━━━━━ Task input

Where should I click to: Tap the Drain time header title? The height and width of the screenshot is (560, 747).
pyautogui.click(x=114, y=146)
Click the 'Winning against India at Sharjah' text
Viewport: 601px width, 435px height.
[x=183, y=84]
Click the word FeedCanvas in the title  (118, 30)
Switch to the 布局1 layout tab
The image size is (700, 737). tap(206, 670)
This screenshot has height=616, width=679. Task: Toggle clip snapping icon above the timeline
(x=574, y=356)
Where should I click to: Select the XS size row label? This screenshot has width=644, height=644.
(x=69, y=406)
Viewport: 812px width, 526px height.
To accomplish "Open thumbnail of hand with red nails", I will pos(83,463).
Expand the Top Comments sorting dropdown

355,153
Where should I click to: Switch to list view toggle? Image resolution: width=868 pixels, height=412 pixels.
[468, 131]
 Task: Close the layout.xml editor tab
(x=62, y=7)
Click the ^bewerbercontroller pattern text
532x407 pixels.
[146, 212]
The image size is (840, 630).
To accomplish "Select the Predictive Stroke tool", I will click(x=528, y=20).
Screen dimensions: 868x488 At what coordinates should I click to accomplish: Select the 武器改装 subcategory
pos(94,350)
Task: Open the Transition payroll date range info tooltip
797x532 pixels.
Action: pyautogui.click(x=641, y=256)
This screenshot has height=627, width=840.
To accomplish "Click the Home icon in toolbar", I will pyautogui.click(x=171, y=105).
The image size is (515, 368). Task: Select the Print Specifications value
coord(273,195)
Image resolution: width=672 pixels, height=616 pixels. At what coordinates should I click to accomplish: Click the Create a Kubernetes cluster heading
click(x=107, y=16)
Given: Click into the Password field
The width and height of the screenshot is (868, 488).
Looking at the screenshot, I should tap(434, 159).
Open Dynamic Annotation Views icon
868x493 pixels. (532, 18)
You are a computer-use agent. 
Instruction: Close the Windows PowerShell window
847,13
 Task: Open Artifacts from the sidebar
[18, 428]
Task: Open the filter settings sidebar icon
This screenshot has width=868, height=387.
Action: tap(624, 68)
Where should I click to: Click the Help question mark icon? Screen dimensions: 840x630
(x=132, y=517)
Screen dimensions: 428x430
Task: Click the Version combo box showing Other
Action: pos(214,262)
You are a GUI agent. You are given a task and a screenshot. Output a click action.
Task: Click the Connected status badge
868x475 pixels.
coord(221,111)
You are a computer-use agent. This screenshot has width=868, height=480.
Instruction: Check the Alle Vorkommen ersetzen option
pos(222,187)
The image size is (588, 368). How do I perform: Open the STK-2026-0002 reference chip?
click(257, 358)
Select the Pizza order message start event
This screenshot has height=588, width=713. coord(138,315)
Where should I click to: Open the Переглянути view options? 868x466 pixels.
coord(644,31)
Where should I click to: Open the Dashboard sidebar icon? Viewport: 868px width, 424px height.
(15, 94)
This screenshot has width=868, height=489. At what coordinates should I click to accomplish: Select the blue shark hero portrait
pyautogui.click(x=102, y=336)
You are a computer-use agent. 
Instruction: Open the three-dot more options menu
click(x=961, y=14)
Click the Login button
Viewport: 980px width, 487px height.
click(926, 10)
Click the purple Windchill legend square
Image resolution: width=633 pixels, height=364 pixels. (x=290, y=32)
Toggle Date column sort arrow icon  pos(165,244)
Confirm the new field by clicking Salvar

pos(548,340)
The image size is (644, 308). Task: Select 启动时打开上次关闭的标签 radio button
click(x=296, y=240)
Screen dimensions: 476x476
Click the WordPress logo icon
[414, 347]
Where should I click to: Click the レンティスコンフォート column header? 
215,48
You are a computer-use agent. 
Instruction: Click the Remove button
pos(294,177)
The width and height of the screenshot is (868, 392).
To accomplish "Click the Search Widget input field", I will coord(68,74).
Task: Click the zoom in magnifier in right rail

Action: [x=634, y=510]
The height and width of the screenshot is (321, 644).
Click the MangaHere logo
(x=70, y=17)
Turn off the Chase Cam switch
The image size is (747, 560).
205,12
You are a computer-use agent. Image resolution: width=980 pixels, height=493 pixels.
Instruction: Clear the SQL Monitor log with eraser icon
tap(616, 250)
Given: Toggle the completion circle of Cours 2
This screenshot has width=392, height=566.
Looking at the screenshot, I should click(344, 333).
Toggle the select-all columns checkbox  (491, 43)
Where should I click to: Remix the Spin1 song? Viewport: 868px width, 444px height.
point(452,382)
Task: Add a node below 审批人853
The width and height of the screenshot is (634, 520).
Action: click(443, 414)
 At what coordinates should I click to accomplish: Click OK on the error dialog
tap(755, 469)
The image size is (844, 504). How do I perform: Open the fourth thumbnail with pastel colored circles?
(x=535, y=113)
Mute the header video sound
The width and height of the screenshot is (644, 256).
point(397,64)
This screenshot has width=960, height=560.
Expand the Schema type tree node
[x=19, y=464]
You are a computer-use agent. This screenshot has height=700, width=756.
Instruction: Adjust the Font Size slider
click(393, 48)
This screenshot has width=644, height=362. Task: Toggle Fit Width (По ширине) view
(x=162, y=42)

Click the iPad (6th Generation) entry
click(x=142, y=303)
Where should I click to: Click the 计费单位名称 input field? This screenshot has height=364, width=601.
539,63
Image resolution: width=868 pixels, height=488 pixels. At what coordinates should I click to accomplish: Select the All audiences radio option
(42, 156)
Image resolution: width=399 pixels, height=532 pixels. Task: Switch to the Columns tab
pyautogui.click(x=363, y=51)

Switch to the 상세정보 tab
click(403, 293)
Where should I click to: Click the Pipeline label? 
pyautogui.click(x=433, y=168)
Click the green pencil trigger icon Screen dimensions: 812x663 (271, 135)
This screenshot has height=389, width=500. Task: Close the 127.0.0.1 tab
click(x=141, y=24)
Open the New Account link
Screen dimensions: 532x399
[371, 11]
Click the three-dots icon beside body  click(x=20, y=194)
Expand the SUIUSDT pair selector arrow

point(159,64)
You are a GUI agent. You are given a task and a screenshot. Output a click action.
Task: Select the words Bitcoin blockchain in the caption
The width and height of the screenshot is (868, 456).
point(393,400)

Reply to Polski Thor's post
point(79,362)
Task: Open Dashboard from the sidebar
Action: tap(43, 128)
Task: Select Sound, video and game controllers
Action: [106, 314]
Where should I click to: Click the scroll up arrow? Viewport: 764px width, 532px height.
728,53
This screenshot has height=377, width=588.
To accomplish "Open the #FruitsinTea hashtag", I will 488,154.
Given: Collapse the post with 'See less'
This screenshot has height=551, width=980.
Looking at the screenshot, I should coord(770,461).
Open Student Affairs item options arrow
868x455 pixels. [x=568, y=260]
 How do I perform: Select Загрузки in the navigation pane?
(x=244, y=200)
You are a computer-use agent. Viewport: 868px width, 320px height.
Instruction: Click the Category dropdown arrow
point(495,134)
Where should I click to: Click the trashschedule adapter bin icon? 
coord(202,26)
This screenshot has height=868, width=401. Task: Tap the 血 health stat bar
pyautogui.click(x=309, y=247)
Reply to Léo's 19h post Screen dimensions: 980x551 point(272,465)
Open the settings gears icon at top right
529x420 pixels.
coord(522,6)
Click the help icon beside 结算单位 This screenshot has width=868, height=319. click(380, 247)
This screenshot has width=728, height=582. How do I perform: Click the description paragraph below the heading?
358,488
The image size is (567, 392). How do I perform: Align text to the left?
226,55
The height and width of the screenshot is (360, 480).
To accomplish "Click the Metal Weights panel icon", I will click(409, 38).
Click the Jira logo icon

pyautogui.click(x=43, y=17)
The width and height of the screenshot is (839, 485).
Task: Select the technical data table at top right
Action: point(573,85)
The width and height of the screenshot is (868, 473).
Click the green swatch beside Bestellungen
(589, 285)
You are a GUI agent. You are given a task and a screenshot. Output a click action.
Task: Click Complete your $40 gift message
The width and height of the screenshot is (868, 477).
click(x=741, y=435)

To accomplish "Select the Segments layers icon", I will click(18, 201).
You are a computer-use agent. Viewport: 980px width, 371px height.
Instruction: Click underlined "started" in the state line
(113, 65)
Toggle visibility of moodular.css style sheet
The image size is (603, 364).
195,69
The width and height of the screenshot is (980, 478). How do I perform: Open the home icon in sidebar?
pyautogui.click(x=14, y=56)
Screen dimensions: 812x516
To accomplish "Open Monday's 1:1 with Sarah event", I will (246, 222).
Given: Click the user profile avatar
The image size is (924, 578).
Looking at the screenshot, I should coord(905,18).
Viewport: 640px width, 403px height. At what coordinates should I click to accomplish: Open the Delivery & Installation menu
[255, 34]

━━━━━━━━━━

** What this task involves **
Using the listing above, state how many lines contain the string "settings". Give the number by itself.

** Response to this exercise **
2